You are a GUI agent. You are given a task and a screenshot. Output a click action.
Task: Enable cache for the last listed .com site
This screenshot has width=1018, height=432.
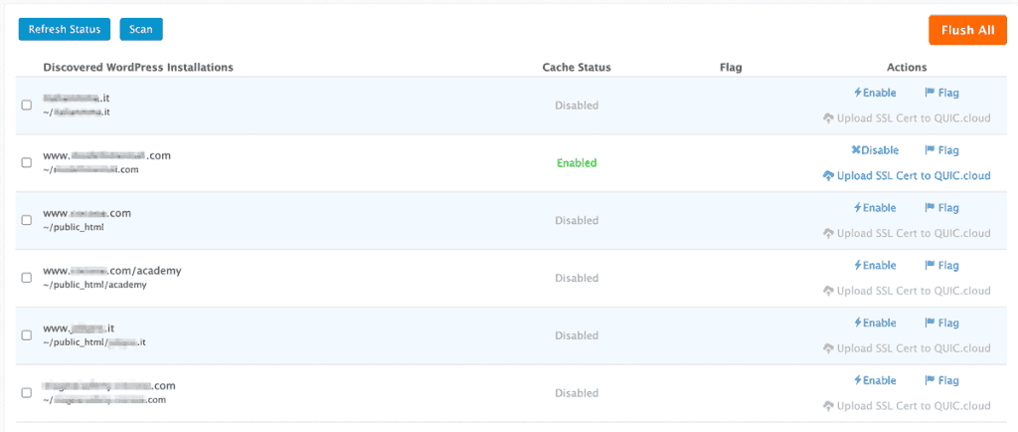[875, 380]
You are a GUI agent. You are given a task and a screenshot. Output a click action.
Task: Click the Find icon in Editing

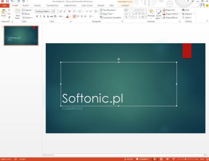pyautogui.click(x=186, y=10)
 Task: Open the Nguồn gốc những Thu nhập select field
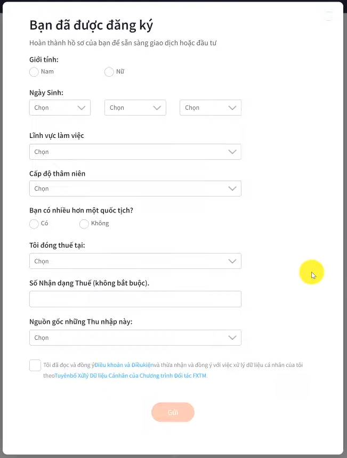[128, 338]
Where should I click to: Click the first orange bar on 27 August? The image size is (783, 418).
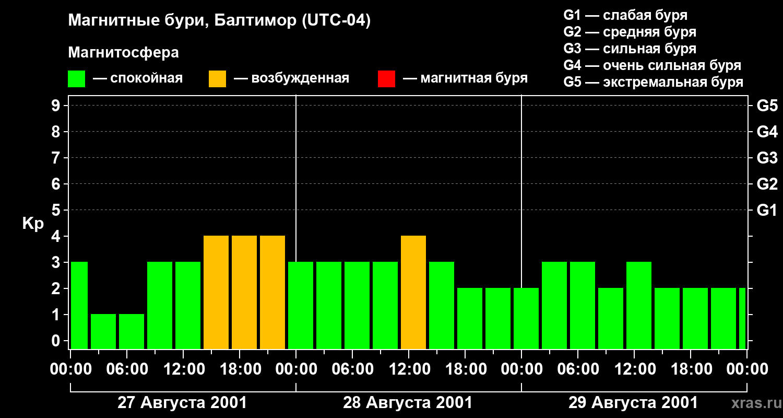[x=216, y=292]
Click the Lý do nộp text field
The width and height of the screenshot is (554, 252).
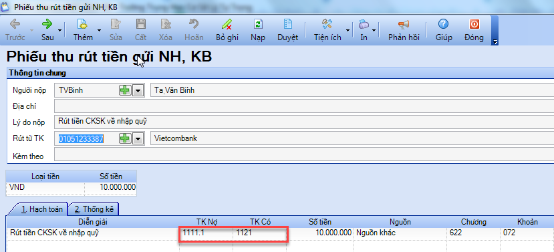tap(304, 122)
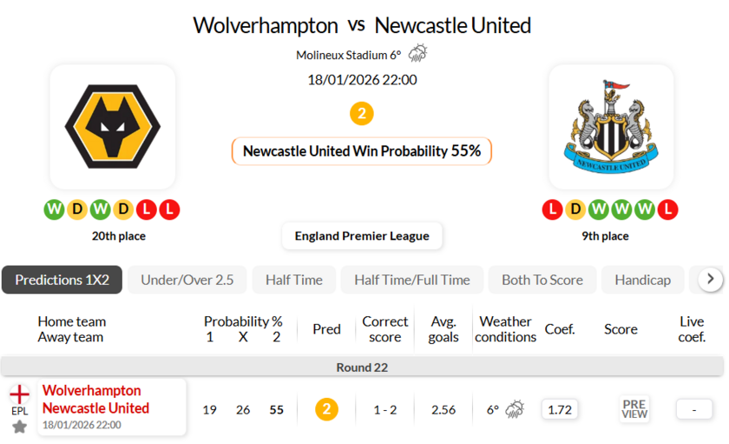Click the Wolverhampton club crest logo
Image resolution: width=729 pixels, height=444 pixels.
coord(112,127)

* * *

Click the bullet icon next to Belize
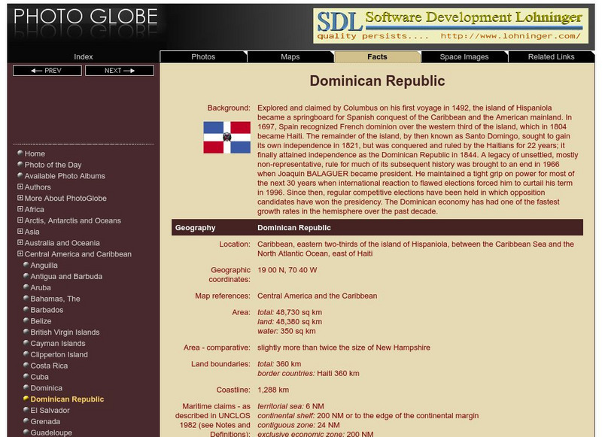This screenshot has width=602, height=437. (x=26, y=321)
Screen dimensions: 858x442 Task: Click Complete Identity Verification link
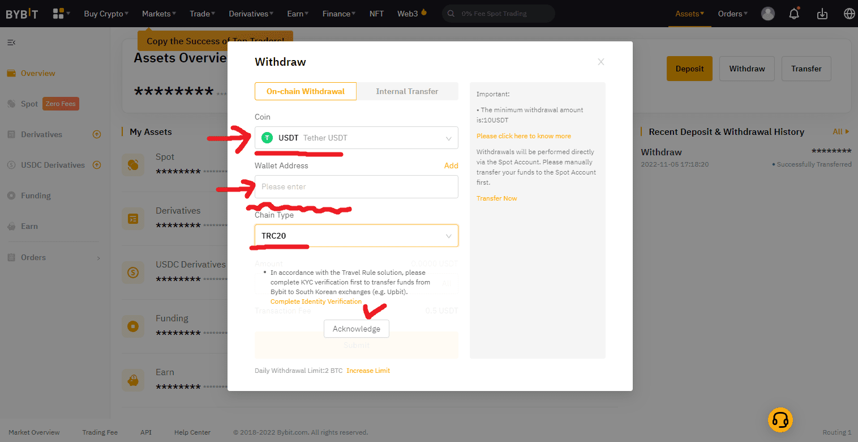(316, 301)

- **TASK GOAL**
Copy the listing above exactly, but only from the line with "Where should I" through the line with "Click the Lý do nộp text field", including those two lines and excluding any picture.

- **RESPONSE**
Where should I click to: Click the first orange bar on 27 August? The image size is (783, 418).
[x=216, y=292]
Click the Lý do nộp text field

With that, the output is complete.